Update: this *may* not be php-fpm specific. It seems to be occurring on sites which are running old PHP code (like old versions of WordPress) and are experiencing lots of PHP errors in the logs and/or mod sec errors. We *think* the one causing problems on one of our servers is using FastCGI mode, hence the possibility of it not always being php-fpm related. This does tend to further our suspicions that it may be occurring when a PHP process doesn't complete/terminate successfully or correctly. More updates to come as we continue troubleshooting.

websavers · Mar 28, 2020

The underlying dbus issue that was pinpointed as the cause of this bug (for most users) was fixed in RedHat and CentOS with a dbus update months ago, yet the workaround cron script in the Plesk Support article you provided are still needed. Has there been any indication as to why this is the case? In other words, have Plesk devs discovered the Plesk-specific cause of this scope unit / abandoned session leak?

moswak · Aug 5, 2020

I'm beginning to suspect that this also has something to do with the kernel used and the virtualization platform.
With Virtuozzo 6 there was never a problem and the cron script was not necessary.
We migrated some servers to virtuozzo 7 and suddenly all servers have this bug and the cron deletes hundreds of sessions every hour.
All centos7/8 Server with Plesk Obsidian.

websavers · Aug 5, 2020

moswak said:
I'm beginning to suspect that this also has something to do with the kernel used and the virtualization platform.
With Virtuozzo 6 there was never a problem and the cron script was not necessary.
We migrated some servers to virtuozzo 7 and suddenly all servers have this bug and the cron deletes hundreds of sessions every hour.
All centos7/8 Server with Plesk Obsidian.

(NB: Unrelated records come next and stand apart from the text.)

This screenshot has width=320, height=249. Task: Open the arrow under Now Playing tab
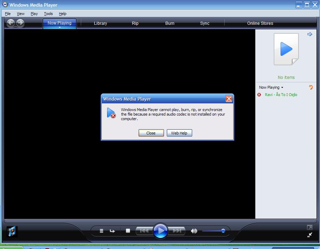(x=60, y=27)
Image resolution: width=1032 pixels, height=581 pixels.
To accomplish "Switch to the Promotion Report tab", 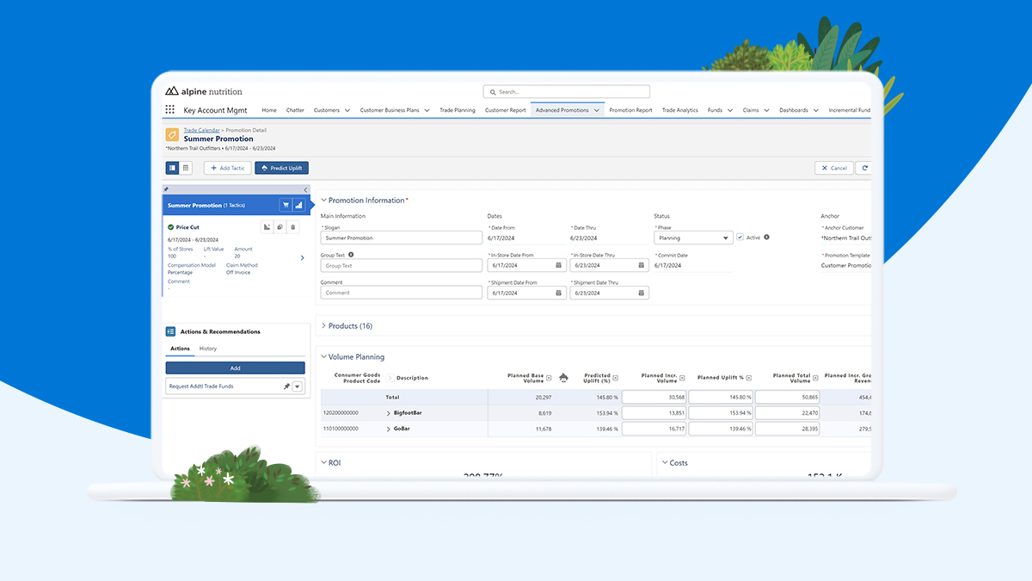I will (x=630, y=110).
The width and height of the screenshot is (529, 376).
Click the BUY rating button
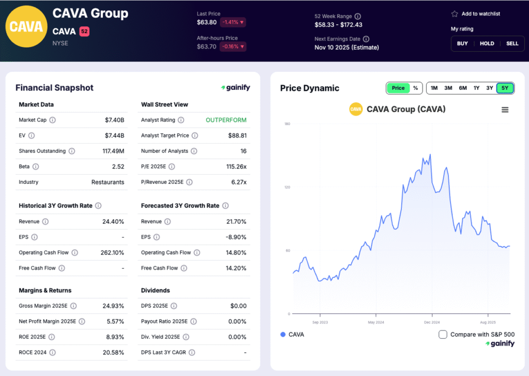(462, 43)
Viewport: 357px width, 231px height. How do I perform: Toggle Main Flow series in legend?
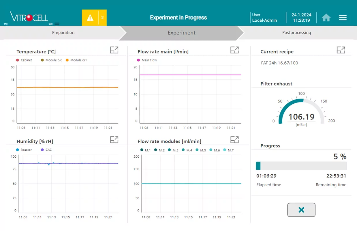(147, 60)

Vz7 around here too. I take it you were running CentOS 7 containers on the Virtuozzo 6 nodes (2.6.32 kernel) prior to migration to Virtuozzo 7?

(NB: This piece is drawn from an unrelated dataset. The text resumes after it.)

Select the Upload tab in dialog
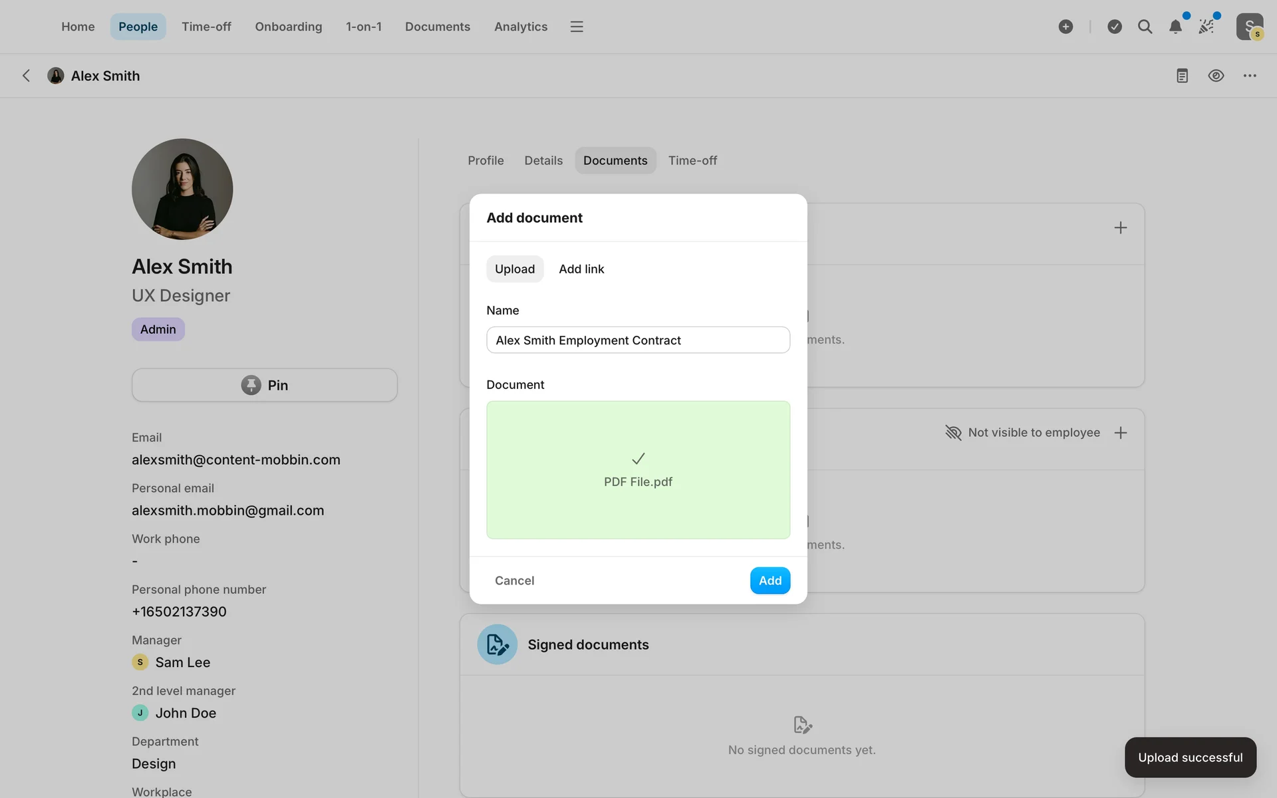Screen dimensions: 1277x798 (515, 269)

It's quite possible that running CentOS 7 with systemd on kernel 2.6.32 simply handles systemd sessions differently (like a form of backwards compatible emulation) than with kernel 3.10.x where it's handled natively.

Or it could be that the Virtuozzo Linux 7 packages haven't incorporated the fixes from upstream.

moswak · Aug 5, 2020

I take it you were running CentOS 7 containers on the Virtuozzo 6 nodes (2.6.32 kernel) prior to migration to Virtuozzo 7?

Yes, the CT`s with centos 7 ran on VZ 6 without systemd problems. The problems have only existed since the CT's were migrated to VZ 7.

websavers · Aug 24, 2020

There's a comment on an unrelated bug report (seems to have been a glitch) that is referenced in passing as these versions supposedly containing the fixes for this systemd session leakage problem:

cat /etc/virtuozzo-release
Virtuozzo release 7.0.13 (136)
uname -a
Linux server.com 3.10.0-1062.7.1.vz7.130.12 x86_64 GNU/Linux
vzctl --version
vzctl v.7.0.209-1.vz7
rpm -qa | egrep "systemd|dbus"
systemd-219-67.vl7.2.6.x86_64
systemd-libs-219-67.vl7.2.6.x86_64
systemd-python-219-67.vl7.2.6.x86_64
systemd-sysv-219-67.vl7.2.6.x86_64
dbus-1.10.24-13.vl7.1.x86_64
dbus-glib-0.100-7.vl7.1.x86_64
dbus-python-1.1.1-9.vl7.1.x86_64

These versions were released on March 31st. The last time we encountered this problem was in March, so it's possible it's fixed now. Granted we don't have many CentOS 7 containers any longer that *don't* have the cron job set up to auto-repair this.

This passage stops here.